_Required action_:
Using the records below, repeat exactly the lines from the one holding "The image size is (678, 506)." through the one holding "You are a computer-use agent. The image", both ends included, and no others.
[Data for processing — start]
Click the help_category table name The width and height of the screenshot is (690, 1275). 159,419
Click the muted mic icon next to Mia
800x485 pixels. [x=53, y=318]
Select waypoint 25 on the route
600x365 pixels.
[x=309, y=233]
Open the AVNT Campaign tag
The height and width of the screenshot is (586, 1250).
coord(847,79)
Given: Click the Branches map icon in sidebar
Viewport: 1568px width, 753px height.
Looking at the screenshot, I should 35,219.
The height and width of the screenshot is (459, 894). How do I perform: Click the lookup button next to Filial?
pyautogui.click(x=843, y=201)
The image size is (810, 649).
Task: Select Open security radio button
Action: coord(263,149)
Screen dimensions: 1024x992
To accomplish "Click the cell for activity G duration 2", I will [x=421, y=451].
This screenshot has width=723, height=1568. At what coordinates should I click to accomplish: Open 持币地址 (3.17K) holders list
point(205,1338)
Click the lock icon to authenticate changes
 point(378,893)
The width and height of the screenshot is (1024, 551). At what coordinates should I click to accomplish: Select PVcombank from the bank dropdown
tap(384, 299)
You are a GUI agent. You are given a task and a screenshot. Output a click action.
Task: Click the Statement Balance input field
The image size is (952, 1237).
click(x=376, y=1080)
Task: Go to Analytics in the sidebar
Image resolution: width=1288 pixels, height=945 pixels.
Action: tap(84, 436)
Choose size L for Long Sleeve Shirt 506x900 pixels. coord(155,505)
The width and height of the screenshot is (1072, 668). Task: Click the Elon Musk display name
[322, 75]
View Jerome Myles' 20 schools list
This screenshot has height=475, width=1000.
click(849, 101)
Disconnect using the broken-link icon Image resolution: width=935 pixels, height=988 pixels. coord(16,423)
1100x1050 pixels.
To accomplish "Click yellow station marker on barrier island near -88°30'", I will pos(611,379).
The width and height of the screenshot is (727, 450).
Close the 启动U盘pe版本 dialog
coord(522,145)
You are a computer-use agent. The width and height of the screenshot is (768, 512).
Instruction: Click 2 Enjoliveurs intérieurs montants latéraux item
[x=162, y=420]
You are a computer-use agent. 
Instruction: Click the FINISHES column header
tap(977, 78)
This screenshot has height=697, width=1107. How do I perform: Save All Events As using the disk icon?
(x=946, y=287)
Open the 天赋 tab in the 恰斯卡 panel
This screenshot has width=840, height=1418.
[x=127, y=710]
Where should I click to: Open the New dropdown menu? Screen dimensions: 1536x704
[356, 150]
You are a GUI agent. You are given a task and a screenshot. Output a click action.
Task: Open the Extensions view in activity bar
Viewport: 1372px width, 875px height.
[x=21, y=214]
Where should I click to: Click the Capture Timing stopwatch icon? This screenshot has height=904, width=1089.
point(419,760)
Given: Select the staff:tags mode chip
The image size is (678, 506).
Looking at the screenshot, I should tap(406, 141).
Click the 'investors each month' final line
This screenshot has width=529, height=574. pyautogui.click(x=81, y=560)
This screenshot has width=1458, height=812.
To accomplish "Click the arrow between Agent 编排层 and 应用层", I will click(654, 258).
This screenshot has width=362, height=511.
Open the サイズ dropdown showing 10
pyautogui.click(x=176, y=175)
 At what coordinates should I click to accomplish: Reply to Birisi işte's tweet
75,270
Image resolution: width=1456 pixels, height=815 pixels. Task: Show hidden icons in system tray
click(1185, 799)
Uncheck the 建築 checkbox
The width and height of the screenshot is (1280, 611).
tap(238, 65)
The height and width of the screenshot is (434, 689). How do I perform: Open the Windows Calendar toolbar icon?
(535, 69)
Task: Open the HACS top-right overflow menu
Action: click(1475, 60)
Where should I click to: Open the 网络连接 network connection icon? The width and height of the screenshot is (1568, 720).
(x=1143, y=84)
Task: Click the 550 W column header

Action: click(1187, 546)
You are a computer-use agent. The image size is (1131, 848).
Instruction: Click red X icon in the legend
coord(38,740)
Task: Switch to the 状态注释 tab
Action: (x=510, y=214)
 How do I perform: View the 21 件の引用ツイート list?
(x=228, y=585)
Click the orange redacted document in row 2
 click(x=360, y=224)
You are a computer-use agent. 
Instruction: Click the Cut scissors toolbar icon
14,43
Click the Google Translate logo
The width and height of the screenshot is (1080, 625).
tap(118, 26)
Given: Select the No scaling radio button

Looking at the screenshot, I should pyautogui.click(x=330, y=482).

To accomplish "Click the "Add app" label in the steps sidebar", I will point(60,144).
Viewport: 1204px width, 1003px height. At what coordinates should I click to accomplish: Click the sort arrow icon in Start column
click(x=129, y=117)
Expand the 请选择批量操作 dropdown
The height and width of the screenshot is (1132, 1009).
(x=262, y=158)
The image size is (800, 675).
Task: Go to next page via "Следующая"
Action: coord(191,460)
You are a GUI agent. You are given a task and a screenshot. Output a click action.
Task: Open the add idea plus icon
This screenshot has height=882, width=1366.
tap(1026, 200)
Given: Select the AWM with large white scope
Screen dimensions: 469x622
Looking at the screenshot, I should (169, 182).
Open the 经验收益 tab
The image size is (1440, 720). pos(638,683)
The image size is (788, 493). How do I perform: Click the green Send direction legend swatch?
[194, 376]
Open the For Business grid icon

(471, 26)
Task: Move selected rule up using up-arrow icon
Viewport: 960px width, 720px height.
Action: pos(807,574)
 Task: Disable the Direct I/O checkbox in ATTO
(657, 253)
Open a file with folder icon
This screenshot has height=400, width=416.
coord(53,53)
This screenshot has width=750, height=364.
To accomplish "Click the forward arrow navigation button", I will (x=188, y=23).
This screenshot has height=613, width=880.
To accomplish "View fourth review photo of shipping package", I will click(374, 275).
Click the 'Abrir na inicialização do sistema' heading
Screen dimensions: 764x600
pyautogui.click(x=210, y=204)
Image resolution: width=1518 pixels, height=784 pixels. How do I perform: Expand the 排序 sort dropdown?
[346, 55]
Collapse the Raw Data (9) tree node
[Data for processing — finish]
_Output for this task_:
The image size is (678, 506).
Looking at the screenshot, I should tap(406, 141).
Click the 'investors each month' final line
This screenshot has width=529, height=574. pyautogui.click(x=81, y=560)
This screenshot has width=1458, height=812.
To accomplish "Click the arrow between Agent 编排层 and 应用层", I will click(654, 258).
This screenshot has width=362, height=511.
Open the サイズ dropdown showing 10
pyautogui.click(x=176, y=175)
 At what coordinates should I click to accomplish: Reply to Birisi işte's tweet
75,270
Image resolution: width=1456 pixels, height=815 pixels. Task: Show hidden icons in system tray
click(1185, 799)
Uncheck the 建築 checkbox
The width and height of the screenshot is (1280, 611).
tap(238, 65)
The height and width of the screenshot is (434, 689). How do I perform: Open the Windows Calendar toolbar icon?
(535, 69)
Task: Open the HACS top-right overflow menu
Action: click(1475, 60)
Where should I click to: Open the 网络连接 network connection icon? The width and height of the screenshot is (1568, 720).
(x=1143, y=84)
Task: Click the 550 W column header

Action: click(1187, 546)
You are a computer-use agent. The image size is (1131, 848).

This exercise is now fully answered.